> [WHAT IS EXPECTED] Each line from the first line of the entries through the line holding "The image size is (640, 480)." is to be restated word for word; nothing else, and no picture, belongs in the answer.
——————
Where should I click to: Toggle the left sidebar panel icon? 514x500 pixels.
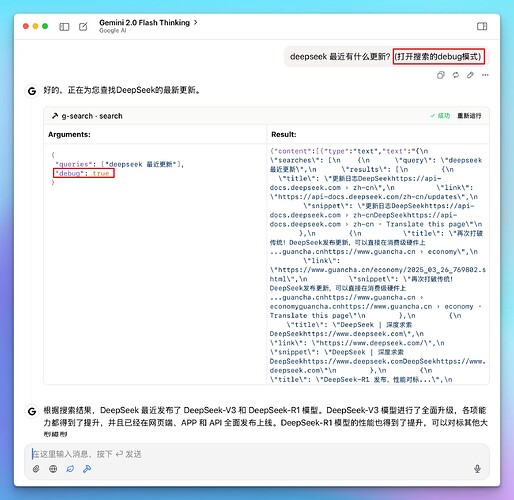coord(64,27)
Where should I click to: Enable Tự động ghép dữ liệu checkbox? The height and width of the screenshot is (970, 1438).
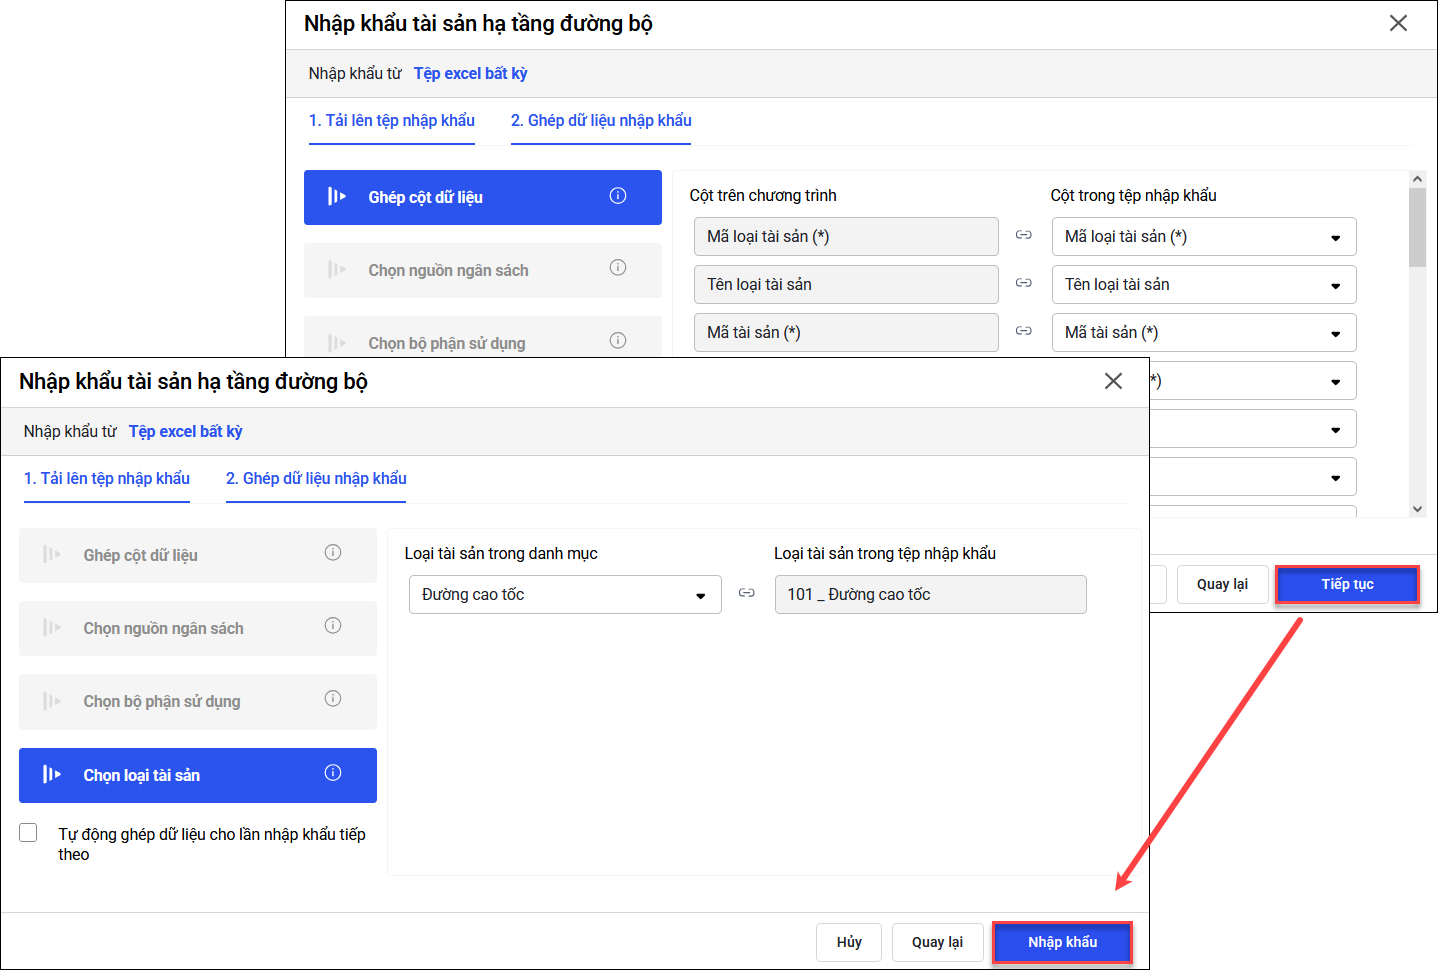click(x=28, y=833)
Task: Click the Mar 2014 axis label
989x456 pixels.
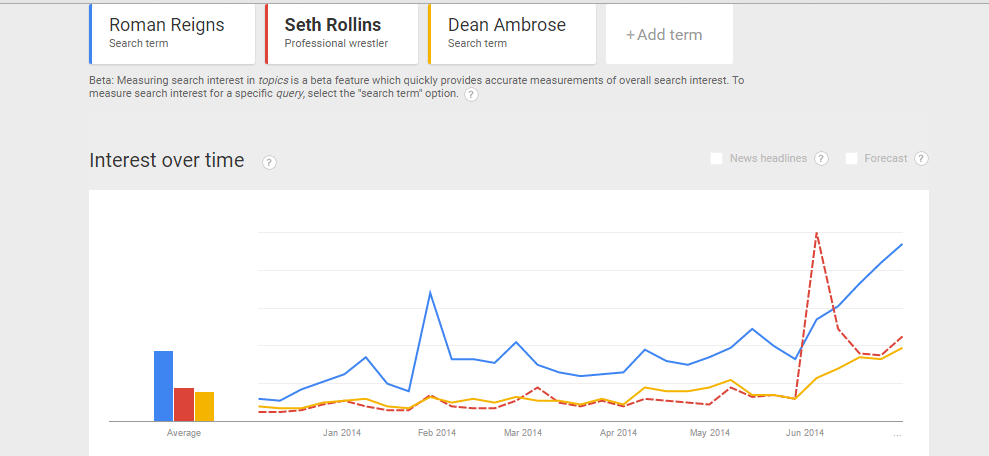Action: (523, 433)
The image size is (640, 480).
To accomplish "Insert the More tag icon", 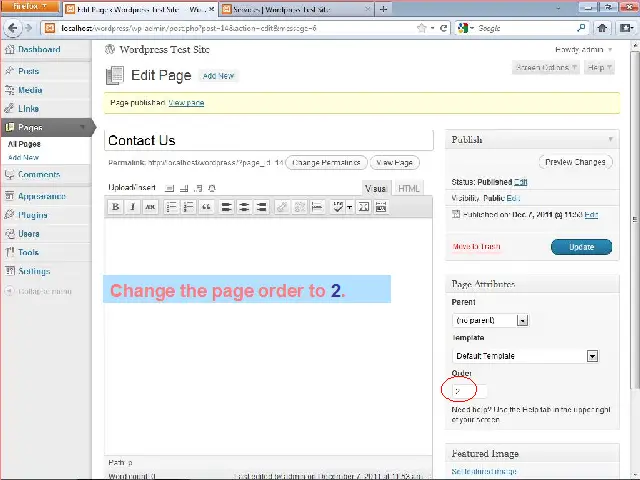I will [317, 207].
——————
> [YOUR SOLUTION]
Where should I click to: Toggle the left sidebar panel icon? 514x500 pixels.
coord(64,27)
Where should I click to: Enable Tự động ghép dữ liệu checkbox? The height and width of the screenshot is (970, 1438).
click(x=28, y=833)
Task: Click the Mar 2014 axis label
989x456 pixels.
Action: (523, 433)
The image size is (640, 480).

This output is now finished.